The turtle twixt plated decks...
It's been a strange year for turtles, especially the endangered Olive Ridleys. The Indian government has signed an MoU that might protect them... but Greenpeace India warns that a new port project at Dhamra poses a potentially deadly threat to thousands of turtles. They're running a "Don't Say Tata to the Turtles" campaign:
"The proposed port is to be located close to the Bhitarkanika National Park, a major nesting ground for the endangered Olive Ridleys (1). In recent years, as many as 250,000 turtles have been known to nest at the Gahirmatha beach in one season, making it the world's largest rookery...
"The huge and prolonged construction activity that a port of this size will require will severely disturb the ecosystem. Once the port is functional, the increased volumes of shipping traffic will wreak havoc in the offshore turtle congregation zones. Moreover, the resulting pollution from oil spills and chemical leaks will pollute the waters and eventually drive off the Ridleys" said Sanjiv Gopal, Oceans Campaigner, Greenpeace India."
And this is kind of sad, but the tsunami that destroyed the lives of so many people and crippled sections of the fishing industry actually did turtles a good turn, according to this report by Harsh Kabra:
"The highly endangered Olive Ridley turtles have had a safe breeding season this year along the coast of the south Indian state of Tamil Nadu.

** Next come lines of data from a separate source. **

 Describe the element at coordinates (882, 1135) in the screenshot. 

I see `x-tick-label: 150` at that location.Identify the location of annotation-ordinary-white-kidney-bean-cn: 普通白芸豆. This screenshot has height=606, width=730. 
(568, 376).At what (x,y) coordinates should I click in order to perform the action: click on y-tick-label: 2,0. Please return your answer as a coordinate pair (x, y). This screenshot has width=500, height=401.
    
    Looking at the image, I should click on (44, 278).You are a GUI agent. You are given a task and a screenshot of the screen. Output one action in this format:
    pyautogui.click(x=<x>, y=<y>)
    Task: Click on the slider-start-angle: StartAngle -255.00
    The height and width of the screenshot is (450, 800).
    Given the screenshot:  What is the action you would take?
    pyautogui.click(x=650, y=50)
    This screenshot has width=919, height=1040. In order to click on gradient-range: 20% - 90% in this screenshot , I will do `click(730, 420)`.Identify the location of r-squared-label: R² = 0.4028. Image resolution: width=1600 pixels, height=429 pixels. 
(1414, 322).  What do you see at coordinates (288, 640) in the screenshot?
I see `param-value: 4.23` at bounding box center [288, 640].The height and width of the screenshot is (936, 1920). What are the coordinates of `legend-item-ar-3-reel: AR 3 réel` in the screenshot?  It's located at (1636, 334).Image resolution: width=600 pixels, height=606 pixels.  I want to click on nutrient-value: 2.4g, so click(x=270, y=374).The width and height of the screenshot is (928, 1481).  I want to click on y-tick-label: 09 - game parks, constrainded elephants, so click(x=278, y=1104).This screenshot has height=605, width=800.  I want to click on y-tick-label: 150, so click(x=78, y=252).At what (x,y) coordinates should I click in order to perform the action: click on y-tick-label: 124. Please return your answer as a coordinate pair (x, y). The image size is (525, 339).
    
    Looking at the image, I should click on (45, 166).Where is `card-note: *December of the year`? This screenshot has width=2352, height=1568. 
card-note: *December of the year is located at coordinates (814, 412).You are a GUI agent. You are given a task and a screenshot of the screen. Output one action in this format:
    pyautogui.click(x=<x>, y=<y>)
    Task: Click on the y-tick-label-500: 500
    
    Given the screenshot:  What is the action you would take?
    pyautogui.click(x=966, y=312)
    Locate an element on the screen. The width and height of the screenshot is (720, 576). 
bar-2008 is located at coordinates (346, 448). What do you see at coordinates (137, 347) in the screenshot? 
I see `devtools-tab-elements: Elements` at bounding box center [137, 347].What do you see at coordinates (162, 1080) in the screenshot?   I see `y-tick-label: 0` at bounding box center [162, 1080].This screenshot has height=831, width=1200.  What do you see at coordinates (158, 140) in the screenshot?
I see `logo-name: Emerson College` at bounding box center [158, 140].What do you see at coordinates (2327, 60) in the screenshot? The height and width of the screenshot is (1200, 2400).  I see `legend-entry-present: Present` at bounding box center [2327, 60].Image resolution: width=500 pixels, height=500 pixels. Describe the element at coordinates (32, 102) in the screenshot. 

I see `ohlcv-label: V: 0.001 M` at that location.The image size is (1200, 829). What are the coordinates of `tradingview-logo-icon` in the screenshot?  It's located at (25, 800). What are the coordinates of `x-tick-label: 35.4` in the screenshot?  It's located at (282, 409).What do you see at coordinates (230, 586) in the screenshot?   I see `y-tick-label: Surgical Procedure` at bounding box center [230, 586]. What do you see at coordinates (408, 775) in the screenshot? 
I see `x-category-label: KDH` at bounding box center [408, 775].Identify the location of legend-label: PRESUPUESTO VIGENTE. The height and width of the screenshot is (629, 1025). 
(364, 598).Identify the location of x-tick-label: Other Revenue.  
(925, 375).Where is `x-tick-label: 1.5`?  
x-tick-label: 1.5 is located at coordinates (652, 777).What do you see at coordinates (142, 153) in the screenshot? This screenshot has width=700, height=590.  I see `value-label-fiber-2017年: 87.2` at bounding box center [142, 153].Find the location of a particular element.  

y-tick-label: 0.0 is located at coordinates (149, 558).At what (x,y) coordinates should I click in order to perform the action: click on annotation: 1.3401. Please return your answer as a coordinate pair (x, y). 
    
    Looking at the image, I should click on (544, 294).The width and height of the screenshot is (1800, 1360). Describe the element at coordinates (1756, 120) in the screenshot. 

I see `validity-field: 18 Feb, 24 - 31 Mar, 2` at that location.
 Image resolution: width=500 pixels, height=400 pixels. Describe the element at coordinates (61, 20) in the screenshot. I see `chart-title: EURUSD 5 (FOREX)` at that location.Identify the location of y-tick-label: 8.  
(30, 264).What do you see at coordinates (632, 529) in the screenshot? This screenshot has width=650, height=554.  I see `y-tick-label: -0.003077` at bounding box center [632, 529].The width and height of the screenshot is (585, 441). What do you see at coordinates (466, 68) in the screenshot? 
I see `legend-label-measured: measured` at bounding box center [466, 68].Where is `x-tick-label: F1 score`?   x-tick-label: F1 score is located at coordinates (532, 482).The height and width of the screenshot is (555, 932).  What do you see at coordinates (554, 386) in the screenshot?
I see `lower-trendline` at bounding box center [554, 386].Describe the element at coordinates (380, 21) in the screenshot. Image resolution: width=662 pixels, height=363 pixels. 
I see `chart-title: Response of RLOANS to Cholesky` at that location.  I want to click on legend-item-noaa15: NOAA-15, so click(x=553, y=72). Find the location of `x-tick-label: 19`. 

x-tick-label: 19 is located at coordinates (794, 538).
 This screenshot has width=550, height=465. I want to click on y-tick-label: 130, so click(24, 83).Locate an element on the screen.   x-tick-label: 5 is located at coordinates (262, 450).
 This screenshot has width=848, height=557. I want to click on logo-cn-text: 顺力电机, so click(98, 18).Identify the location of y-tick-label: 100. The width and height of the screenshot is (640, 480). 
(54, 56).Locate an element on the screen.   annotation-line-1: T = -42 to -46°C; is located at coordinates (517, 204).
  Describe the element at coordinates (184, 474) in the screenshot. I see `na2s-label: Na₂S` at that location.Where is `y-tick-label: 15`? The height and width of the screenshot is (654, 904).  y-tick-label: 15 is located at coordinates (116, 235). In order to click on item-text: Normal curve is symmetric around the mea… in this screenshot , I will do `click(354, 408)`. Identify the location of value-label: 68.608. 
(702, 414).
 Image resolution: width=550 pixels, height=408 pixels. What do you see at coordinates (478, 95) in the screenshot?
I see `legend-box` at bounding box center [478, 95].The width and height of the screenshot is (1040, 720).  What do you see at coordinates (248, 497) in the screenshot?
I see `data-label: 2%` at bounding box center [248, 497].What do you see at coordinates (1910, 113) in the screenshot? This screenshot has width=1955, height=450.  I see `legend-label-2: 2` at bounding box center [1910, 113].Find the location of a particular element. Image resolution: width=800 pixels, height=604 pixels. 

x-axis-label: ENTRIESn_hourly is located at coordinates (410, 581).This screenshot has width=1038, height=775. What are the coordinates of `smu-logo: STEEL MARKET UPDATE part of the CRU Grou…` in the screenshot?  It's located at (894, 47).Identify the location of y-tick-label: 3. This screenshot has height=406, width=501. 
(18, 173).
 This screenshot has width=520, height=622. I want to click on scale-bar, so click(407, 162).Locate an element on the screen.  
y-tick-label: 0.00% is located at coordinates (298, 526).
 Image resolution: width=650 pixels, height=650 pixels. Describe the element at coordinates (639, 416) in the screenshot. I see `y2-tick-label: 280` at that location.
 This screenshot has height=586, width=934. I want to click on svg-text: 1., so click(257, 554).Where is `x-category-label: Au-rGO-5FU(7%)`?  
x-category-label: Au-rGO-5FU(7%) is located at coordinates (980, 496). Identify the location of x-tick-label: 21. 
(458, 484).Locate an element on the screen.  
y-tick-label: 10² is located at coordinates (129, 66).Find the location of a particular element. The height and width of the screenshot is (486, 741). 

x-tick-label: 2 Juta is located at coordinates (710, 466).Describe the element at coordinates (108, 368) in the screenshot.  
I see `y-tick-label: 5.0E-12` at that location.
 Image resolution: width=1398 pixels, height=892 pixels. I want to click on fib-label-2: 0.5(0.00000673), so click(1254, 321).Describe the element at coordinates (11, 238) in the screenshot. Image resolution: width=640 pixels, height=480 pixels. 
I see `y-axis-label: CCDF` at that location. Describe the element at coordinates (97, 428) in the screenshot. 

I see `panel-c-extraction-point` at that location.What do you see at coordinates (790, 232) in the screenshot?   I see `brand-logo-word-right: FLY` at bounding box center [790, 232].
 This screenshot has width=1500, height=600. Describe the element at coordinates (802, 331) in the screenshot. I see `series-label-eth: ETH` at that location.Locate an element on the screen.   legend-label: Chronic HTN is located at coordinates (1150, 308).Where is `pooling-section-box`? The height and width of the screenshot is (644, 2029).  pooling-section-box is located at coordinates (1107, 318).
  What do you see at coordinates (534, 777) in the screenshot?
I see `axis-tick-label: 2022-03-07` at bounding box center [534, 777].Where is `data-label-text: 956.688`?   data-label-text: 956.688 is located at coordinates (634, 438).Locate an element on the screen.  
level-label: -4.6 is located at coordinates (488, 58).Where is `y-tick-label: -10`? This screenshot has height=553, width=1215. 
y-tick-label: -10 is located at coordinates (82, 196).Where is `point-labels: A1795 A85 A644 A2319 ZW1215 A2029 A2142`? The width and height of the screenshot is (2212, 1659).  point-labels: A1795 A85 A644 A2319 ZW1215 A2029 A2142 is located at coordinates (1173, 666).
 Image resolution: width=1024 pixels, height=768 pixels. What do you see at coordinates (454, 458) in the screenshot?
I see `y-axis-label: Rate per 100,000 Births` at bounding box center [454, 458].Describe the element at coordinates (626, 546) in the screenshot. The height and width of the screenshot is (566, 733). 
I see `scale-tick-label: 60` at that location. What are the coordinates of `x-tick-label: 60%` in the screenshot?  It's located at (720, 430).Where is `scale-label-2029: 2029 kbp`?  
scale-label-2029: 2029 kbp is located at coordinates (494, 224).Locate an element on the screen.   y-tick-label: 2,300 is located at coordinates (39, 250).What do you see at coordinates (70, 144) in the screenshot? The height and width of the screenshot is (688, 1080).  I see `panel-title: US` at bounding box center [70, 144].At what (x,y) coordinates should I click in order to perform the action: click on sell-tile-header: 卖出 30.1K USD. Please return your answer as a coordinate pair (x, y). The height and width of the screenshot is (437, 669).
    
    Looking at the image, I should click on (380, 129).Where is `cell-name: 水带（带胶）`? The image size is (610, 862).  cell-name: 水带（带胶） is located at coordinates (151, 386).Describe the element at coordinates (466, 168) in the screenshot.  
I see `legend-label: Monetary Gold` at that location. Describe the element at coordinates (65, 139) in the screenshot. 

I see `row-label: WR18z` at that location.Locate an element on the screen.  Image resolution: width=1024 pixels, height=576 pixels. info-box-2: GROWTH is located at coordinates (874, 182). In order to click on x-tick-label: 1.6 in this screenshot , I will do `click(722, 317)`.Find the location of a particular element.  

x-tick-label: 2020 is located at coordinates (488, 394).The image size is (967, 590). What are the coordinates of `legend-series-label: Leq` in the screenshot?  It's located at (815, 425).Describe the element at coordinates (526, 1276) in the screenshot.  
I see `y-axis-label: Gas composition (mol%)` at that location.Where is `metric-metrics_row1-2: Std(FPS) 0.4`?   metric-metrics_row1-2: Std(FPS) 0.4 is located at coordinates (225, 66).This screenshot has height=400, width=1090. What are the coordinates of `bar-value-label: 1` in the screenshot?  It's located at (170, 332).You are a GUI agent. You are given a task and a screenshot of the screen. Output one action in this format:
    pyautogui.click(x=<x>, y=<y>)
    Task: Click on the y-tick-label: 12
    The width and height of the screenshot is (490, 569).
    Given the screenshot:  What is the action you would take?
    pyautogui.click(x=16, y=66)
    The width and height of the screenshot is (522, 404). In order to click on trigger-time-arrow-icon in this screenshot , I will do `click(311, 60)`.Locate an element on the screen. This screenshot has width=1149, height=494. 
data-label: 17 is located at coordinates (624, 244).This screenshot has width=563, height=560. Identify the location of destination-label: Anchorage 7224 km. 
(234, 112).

Large numbers of the Lepidochelys oliveacea turtles are normally killed when they get entangled in trawler fishing nets.
But fishing activity in 2005 was significantly reduced because of last December's tsunami. Fishermen lost their equipment in the disaster and were scared to venture out to sea. As a result, very few turtle deaths were reported during the November-April breeding and nesting period."